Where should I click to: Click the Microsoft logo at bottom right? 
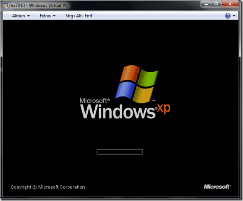click(x=217, y=187)
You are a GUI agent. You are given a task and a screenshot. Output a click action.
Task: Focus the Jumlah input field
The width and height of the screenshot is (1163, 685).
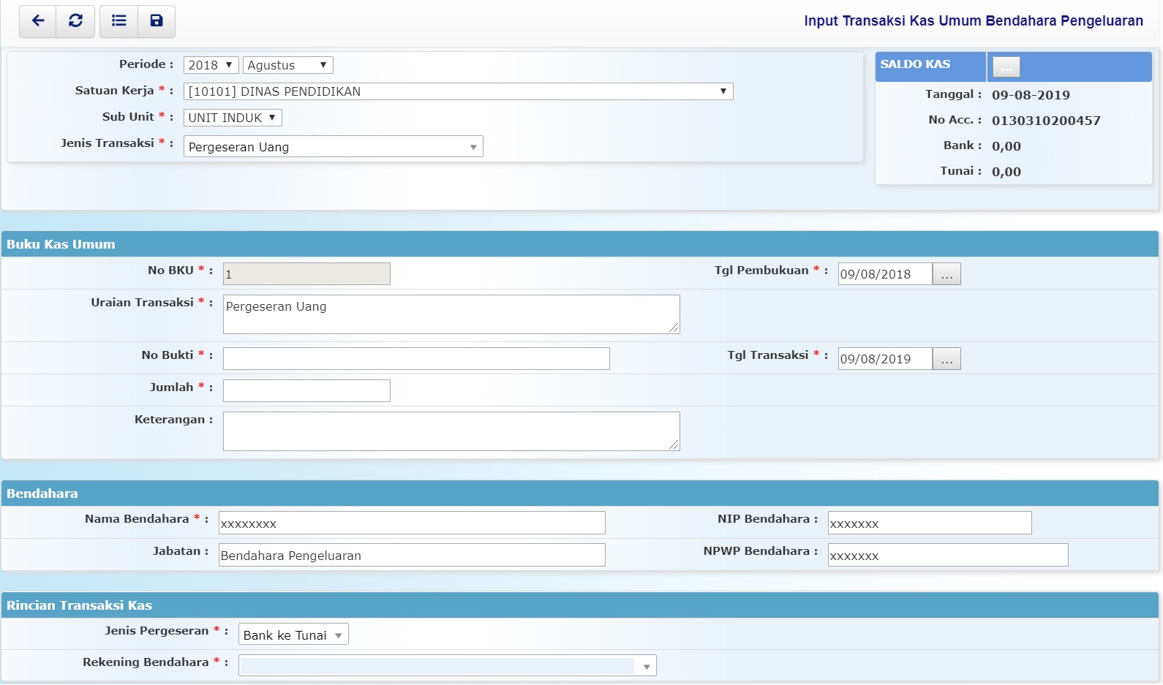coord(306,391)

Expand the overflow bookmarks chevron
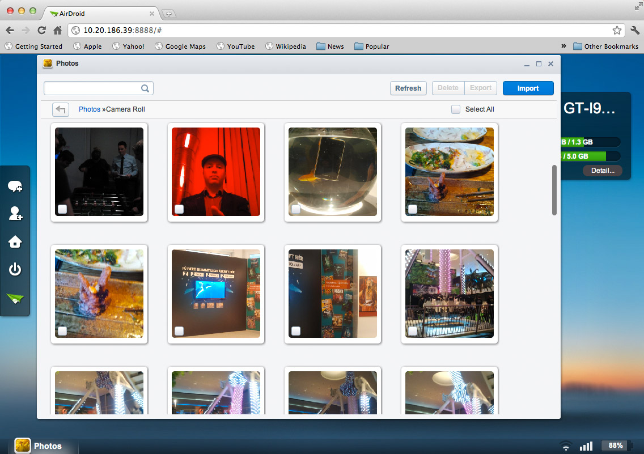click(564, 46)
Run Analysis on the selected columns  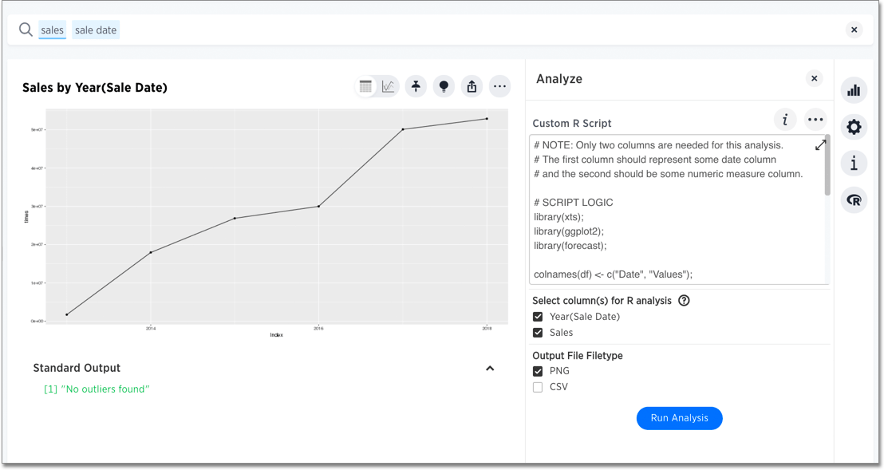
-- -- --
Instructions for the task: Each record above needs to be transcribed word for word, with its pictures omitted.

Answer below:
Where should I click to: Click the Microsoft logo at bottom right? 
click(x=217, y=187)
You are a GUI agent. You are given a task and a screenshot. Output a click action.
Task: Focus the Jumlah input field
The width and height of the screenshot is (1163, 685).
coord(306,391)

Expand the overflow bookmarks chevron
click(564, 46)
Run Analysis on the selected columns  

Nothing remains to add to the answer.